Quise escribir sobre la polémica despertada por la presidenta de Madrid, Cristina Cifuentes, cuando afirmó que las vacaciones debían ser voluntarias y que ella no se las cogería este verano, pero estaba yo mismo gozando del asueto y por coherencia no quise romperlo porque las vacaciones no son una dádiva regalada sino un derecho muy importante. Las vacaciones son tan cruciales que la economía española gira sobre ellas, porque el principal sector del país es el turismo y a él se debe buena parte del PIB. Pese a este dato tan evidente, buena parte de la carcundia nacional se lanzó en esas semanas a despreciar descansos y festividades, en una loca carrera por tirar piedras contra el propio tejado común de todos. Hubo un tiempo no muy lejano en el que la patronal española le cogió ojeriza a los puentes con los que se extienden en España muchos fines de semana a lo largo del año, y mantuvieron la matraca hasta que pareció que ya iba en serio y el sector de la hostelería, que vive de muchos de esos puentes, tuvo que dar un toque de atención que esta vez los garbanzos que se tocaban eran los suyos.

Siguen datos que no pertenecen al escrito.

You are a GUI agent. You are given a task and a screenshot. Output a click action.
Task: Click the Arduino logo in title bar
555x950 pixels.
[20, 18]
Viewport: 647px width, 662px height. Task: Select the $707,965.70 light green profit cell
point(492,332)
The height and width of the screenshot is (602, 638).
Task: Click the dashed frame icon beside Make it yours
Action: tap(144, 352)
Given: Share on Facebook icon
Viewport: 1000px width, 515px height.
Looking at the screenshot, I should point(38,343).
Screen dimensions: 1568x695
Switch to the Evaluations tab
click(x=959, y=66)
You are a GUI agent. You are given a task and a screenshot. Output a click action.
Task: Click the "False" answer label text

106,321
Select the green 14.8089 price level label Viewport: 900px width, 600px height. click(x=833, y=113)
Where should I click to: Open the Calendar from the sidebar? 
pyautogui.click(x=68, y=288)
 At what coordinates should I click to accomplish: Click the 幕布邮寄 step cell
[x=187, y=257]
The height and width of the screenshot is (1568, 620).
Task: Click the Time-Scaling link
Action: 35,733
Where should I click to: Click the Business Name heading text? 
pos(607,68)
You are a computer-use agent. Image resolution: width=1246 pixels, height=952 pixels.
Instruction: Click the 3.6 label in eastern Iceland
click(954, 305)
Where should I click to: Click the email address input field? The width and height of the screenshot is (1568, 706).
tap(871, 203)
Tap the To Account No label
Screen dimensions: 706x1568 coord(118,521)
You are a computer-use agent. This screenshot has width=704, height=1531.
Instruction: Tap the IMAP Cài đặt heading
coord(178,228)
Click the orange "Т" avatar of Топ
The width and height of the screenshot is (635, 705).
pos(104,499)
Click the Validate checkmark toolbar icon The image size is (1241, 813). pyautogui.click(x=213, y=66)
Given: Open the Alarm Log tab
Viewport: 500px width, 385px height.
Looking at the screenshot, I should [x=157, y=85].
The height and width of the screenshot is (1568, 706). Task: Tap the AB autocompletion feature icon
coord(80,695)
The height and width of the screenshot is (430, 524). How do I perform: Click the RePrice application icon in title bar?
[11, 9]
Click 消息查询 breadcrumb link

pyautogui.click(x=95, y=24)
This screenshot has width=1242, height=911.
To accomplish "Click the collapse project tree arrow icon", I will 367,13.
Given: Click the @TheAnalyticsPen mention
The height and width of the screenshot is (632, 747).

Fue aquella una polémica muy cuñada en la que se repitieron mantras de que los autonómos no tienen vacaciones por lo que se llega a la extraña derivada de que no debería tenerlas nadie más. Mientras esto sucedía se repetían los datos, como cada mes, de que más del 90% de los contratos que se firman en España son temporales y que el empleo que se crea es muy precario y estacional.

Todavía estaba de vacaciones cuando la serpiente del verano cambió a la «turismofobia», queja que dejó estupefactos a los habitantes de las comunidades del norte y que se acompañó de acciones vandálicas a cada cual más estúpida y reacciones desproporcionadas que en cada protesta veían una célula bolivariana. Hay lugares con un turismo masivo que requieren una regulación, no sólo por el desplazamiento de personas en multitudes sino por los efectos para el precio de la vivienda de los nativos cuando se dispara la especulación de alquileres. Entre ataques a autobuses y todo el resto de vociferios quedó oculto de nuevo el problema real, de nuevo, que los trabajos son demasiado escasos y breves, que no garantizan la manutención y que el país no ha afrontado de forma decisiva el problema de la vivienda y se dirigiría sin dudarlo si pudiera a meterse de hoz y coz de nuevo en una burbuja inmobiliaria. Y es así precisamente porque ninguno de los reyes del pelotazo, ni de los susceptibles de dar alguno en el futuro, han aprendido lección alguna de la crisis pasada y aún presente. No lo hicieron porque otros pagaron por ellos.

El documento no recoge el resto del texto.